## INSTRUCTIONS FOR THE TASK
Reproduce word for word every line from the one containing "Instruction: Click the Hours column header" to the final line of the data below; omit the pictures.

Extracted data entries
· · · · ·
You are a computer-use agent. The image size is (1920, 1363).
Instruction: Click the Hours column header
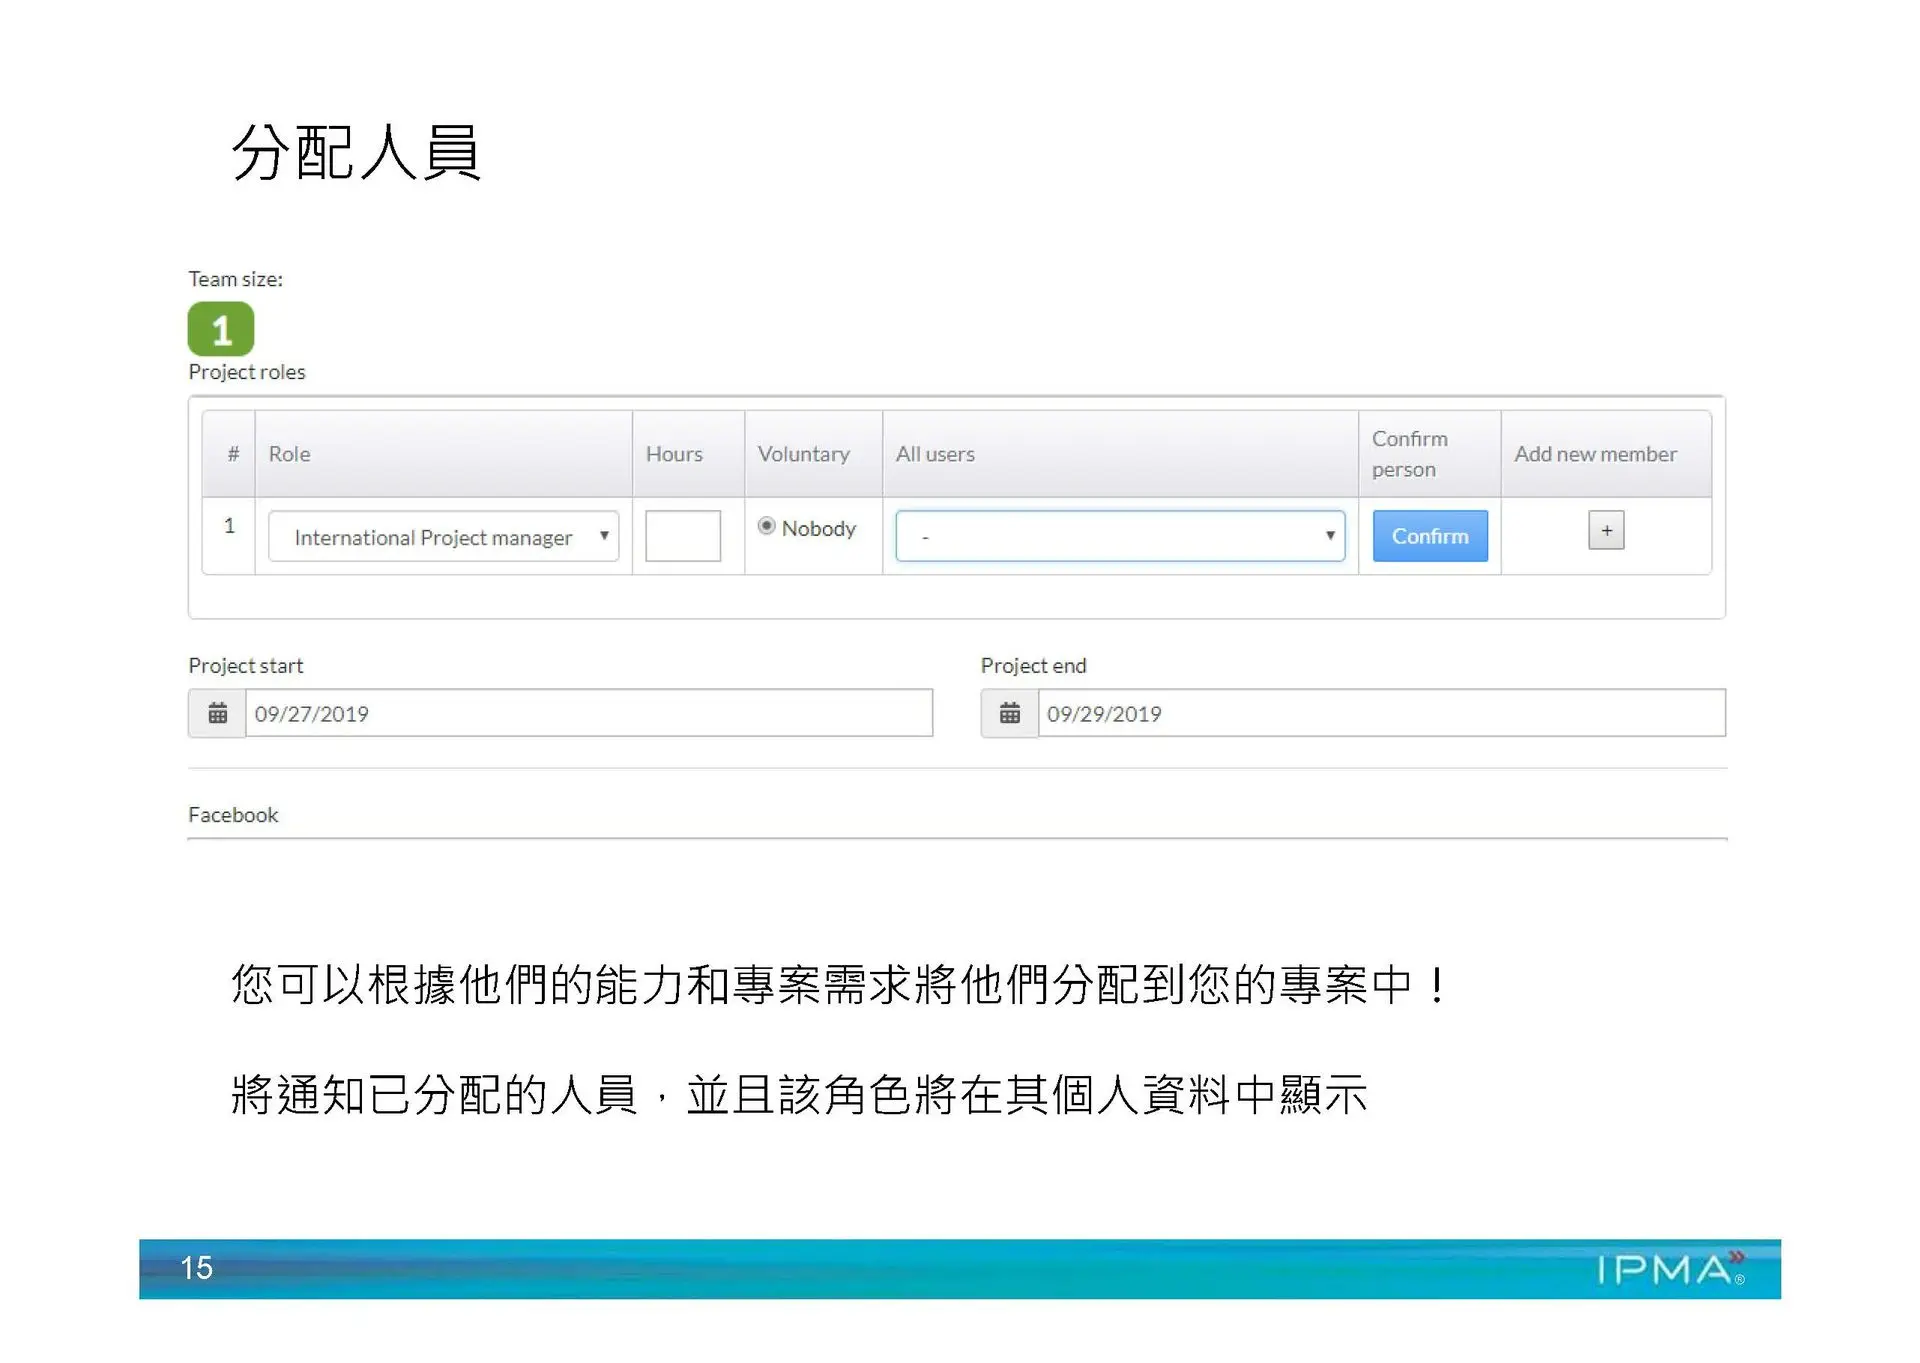pyautogui.click(x=674, y=454)
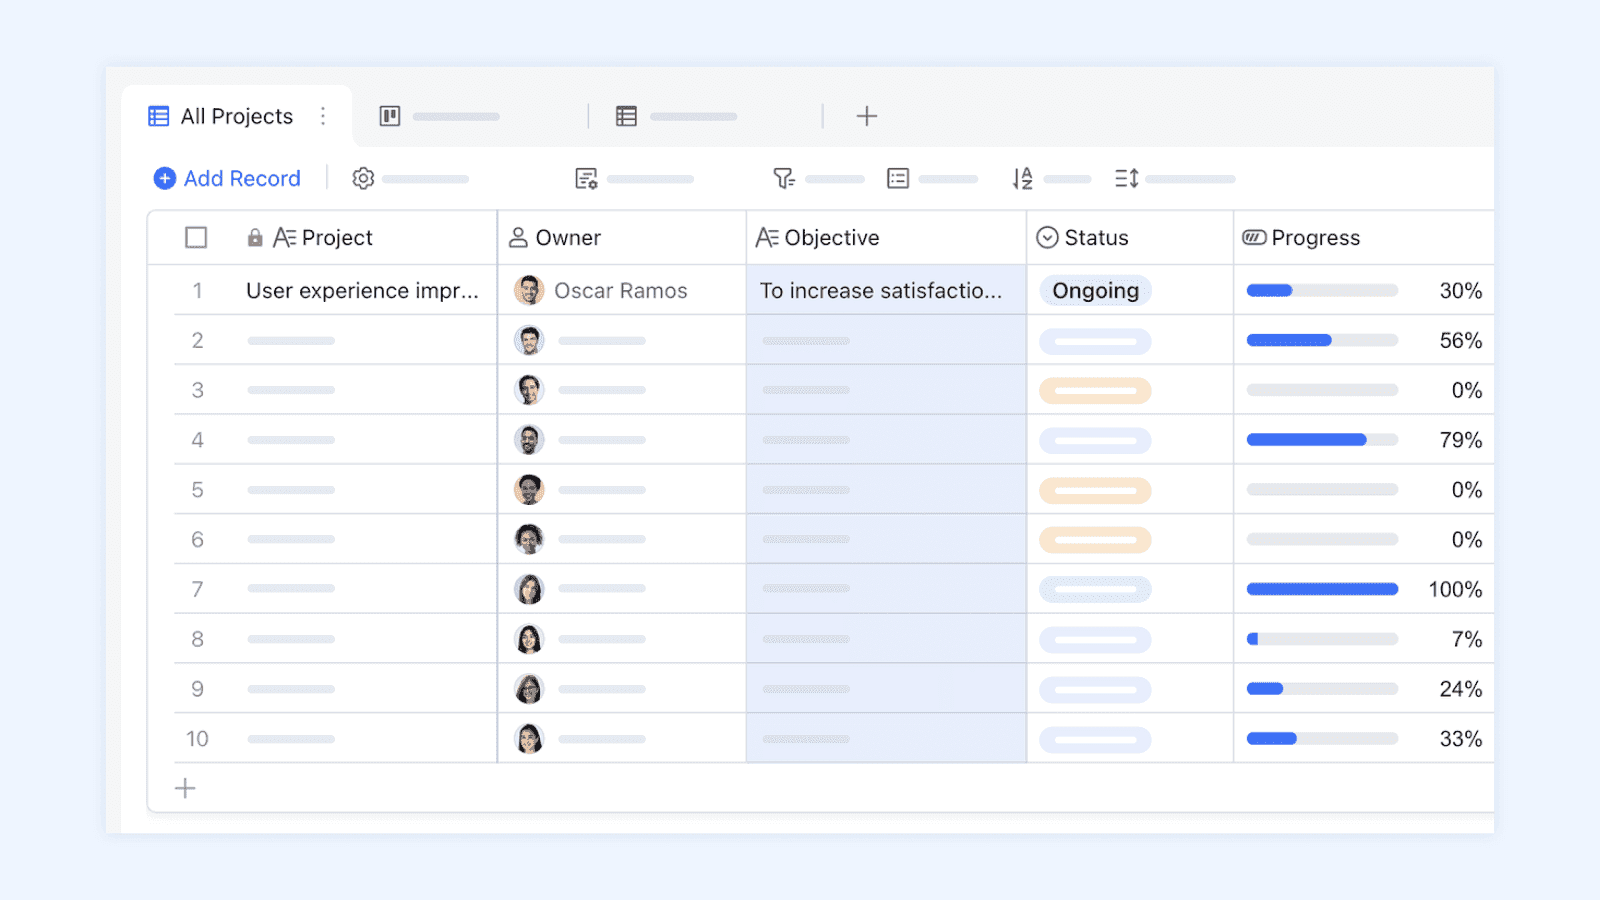This screenshot has height=900, width=1600.
Task: Add a new view with the plus tab
Action: click(866, 116)
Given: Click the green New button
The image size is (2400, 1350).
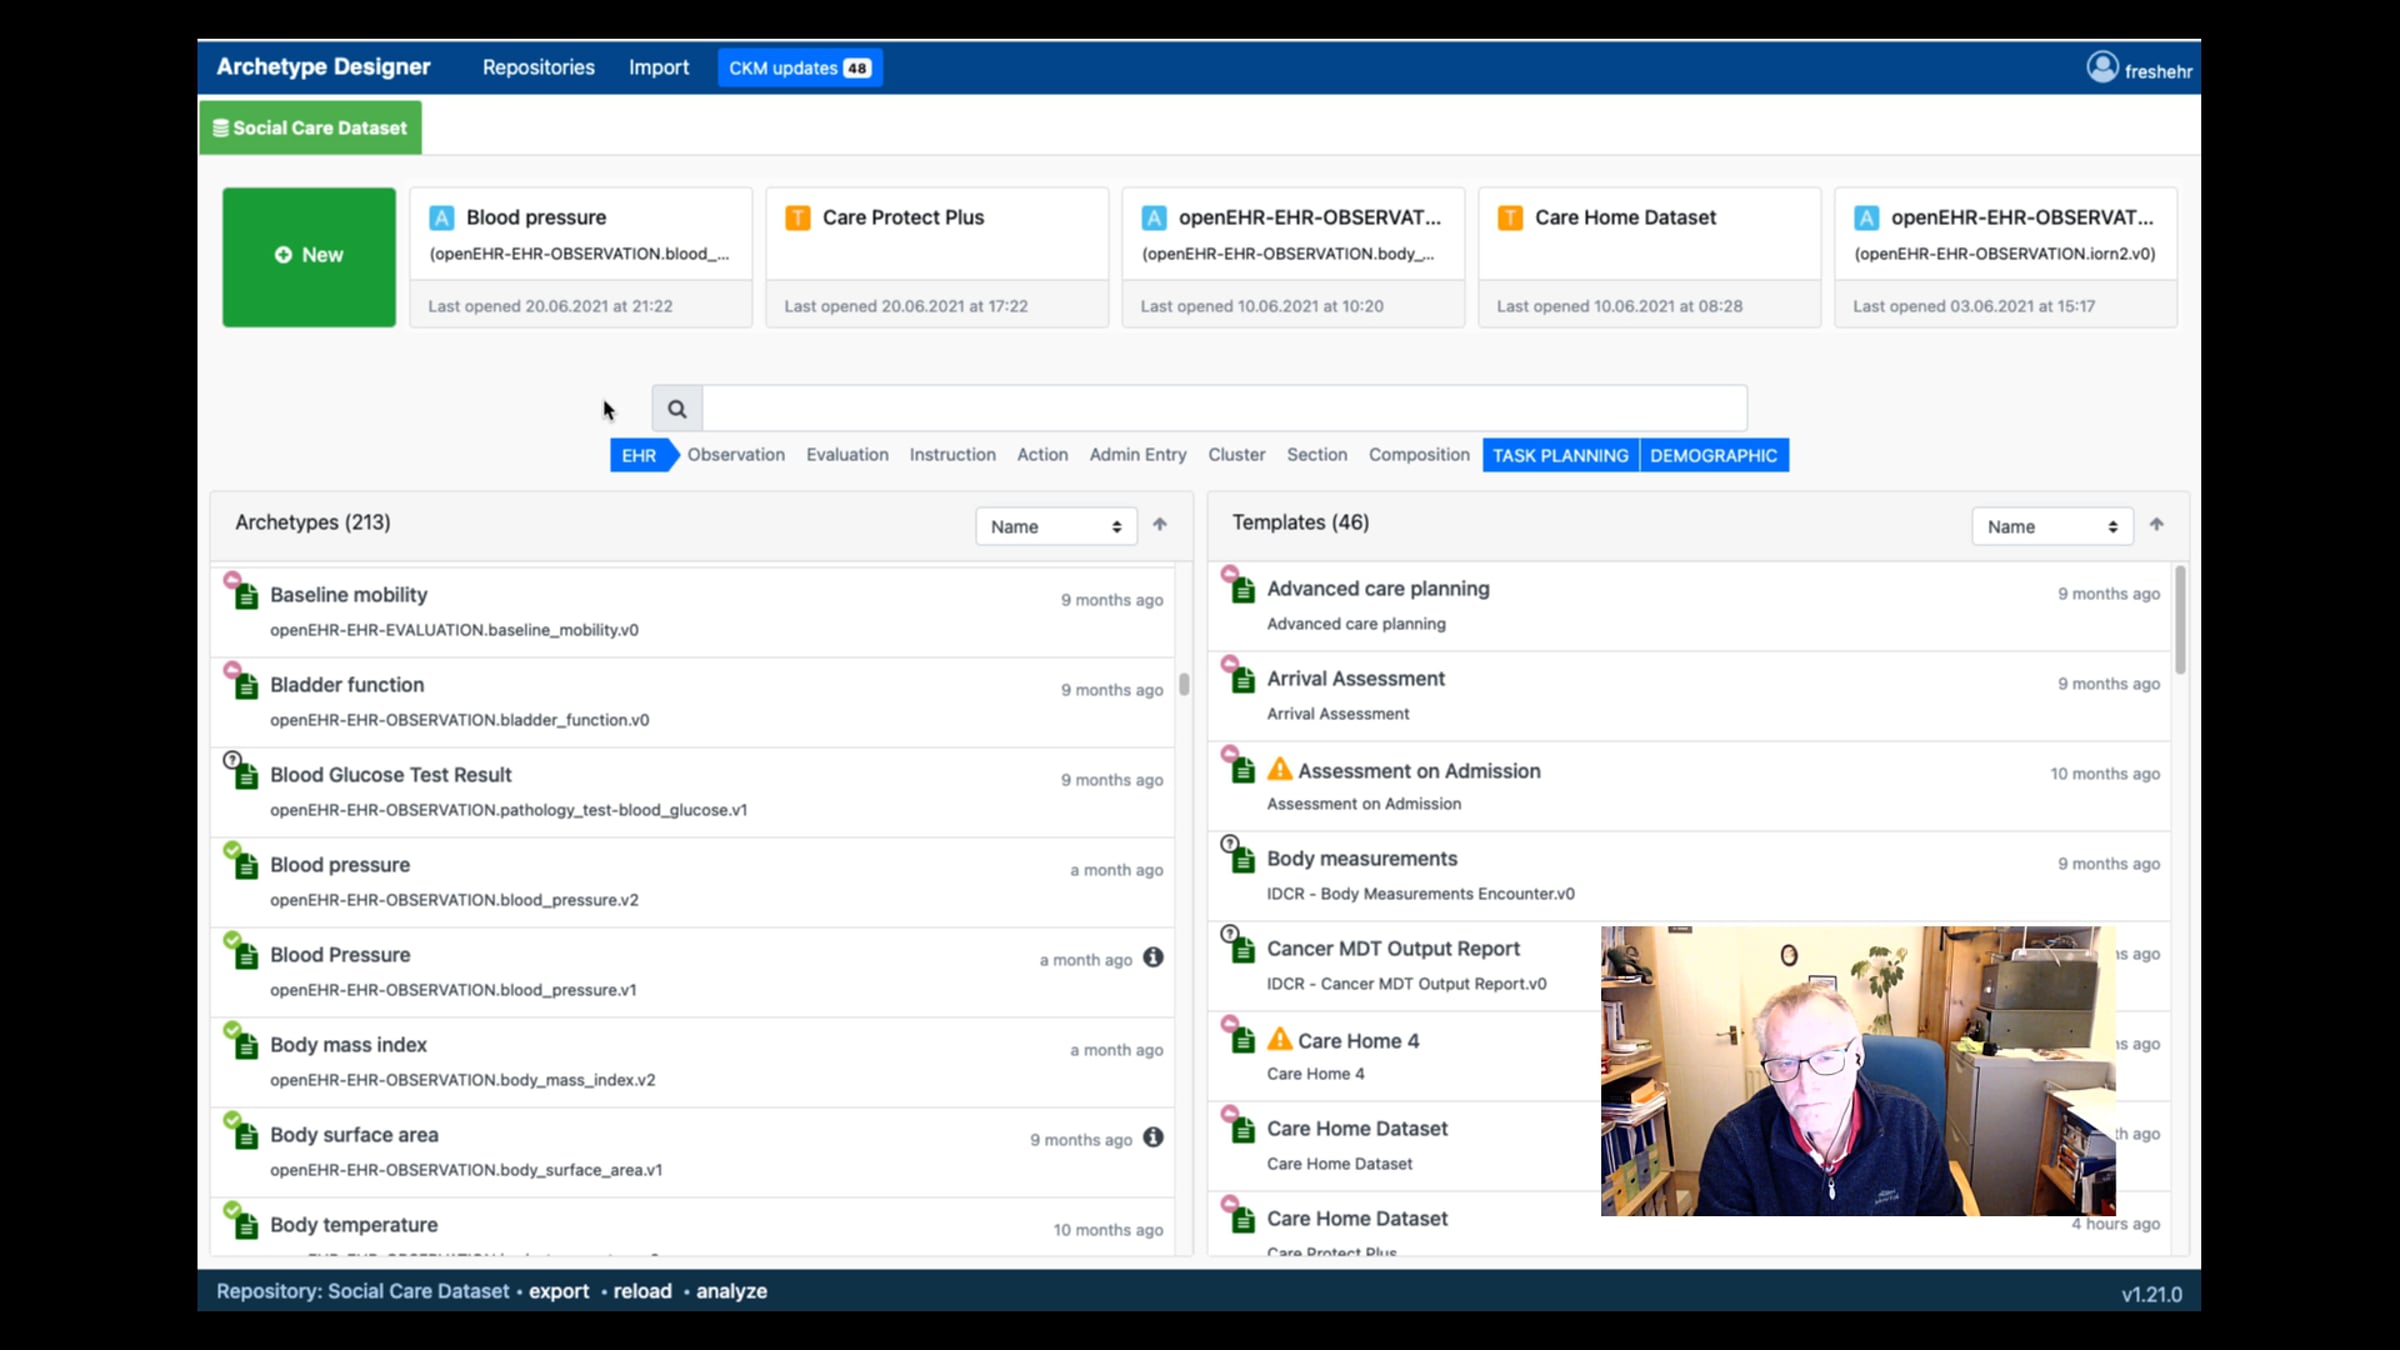Looking at the screenshot, I should (x=309, y=256).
· · · · ·
## OUTPUT FOR THIS EXERCISE
Instruction: Click the Hours column header
pyautogui.click(x=674, y=454)
This screenshot has height=900, width=1600.
Task: Add a new view with the plus tab
Action: click(866, 116)
Given: Click the green New button
The image size is (2400, 1350).
Looking at the screenshot, I should (x=309, y=256).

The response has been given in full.